Stored items:

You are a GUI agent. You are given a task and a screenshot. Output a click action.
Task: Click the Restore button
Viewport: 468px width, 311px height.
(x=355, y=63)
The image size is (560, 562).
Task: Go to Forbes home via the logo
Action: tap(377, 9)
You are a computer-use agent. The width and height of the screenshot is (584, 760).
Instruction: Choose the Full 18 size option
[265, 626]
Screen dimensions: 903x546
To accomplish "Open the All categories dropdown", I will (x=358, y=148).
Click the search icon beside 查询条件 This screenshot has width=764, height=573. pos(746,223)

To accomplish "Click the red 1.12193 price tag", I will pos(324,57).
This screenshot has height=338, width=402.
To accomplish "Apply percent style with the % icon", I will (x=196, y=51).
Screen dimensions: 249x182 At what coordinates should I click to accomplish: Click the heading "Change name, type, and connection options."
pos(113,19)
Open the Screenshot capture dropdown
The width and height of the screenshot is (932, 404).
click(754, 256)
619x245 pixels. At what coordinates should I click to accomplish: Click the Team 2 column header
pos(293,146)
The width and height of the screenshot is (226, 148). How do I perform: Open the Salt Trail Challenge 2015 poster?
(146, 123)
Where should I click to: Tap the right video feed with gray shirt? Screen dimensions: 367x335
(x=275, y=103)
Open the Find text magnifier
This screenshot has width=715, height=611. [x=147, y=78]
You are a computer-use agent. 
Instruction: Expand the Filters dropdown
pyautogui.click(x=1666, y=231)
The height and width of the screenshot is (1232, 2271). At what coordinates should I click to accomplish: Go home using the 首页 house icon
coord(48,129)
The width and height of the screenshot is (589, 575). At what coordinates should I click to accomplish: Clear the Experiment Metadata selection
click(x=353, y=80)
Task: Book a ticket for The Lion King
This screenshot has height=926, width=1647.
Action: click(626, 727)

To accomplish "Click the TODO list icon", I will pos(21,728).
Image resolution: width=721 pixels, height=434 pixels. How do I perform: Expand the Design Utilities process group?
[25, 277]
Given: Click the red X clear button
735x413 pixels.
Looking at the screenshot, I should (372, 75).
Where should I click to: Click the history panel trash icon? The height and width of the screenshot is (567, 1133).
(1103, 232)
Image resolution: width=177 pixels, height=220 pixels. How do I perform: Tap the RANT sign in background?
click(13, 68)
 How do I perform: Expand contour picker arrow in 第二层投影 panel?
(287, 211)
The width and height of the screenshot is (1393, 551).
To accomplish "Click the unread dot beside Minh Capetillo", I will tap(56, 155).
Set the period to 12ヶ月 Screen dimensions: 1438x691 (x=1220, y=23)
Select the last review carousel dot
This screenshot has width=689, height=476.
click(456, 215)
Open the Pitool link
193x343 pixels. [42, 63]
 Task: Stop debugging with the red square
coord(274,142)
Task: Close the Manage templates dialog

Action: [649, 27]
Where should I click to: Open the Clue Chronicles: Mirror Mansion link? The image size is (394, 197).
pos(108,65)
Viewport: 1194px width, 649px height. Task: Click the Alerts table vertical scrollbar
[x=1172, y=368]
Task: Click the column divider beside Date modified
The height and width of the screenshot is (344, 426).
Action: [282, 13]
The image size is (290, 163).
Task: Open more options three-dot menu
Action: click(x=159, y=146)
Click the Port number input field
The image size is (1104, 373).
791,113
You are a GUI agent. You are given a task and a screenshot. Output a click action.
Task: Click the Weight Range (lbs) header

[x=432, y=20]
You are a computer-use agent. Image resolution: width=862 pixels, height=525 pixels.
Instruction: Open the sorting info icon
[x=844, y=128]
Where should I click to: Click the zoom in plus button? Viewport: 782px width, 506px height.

* **WHAT THE TASK REQUIRES**: Copy the data above without any changes, starting at the line containing "I will pos(324,57)." and ending at the line containing "pos(293,146)", with both of those lines included.

* **COMPLETED TASK**:
To accomplish "Click the red 1.12193 price tag", I will pos(324,57).
This screenshot has height=338, width=402.
To accomplish "Apply percent style with the % icon", I will (x=196, y=51).
Screen dimensions: 249x182 At what coordinates should I click to accomplish: Click the heading "Change name, type, and connection options."
pos(113,19)
Open the Screenshot capture dropdown
The width and height of the screenshot is (932, 404).
click(754, 256)
619x245 pixels. At what coordinates should I click to accomplish: Click the Team 2 column header
pos(293,146)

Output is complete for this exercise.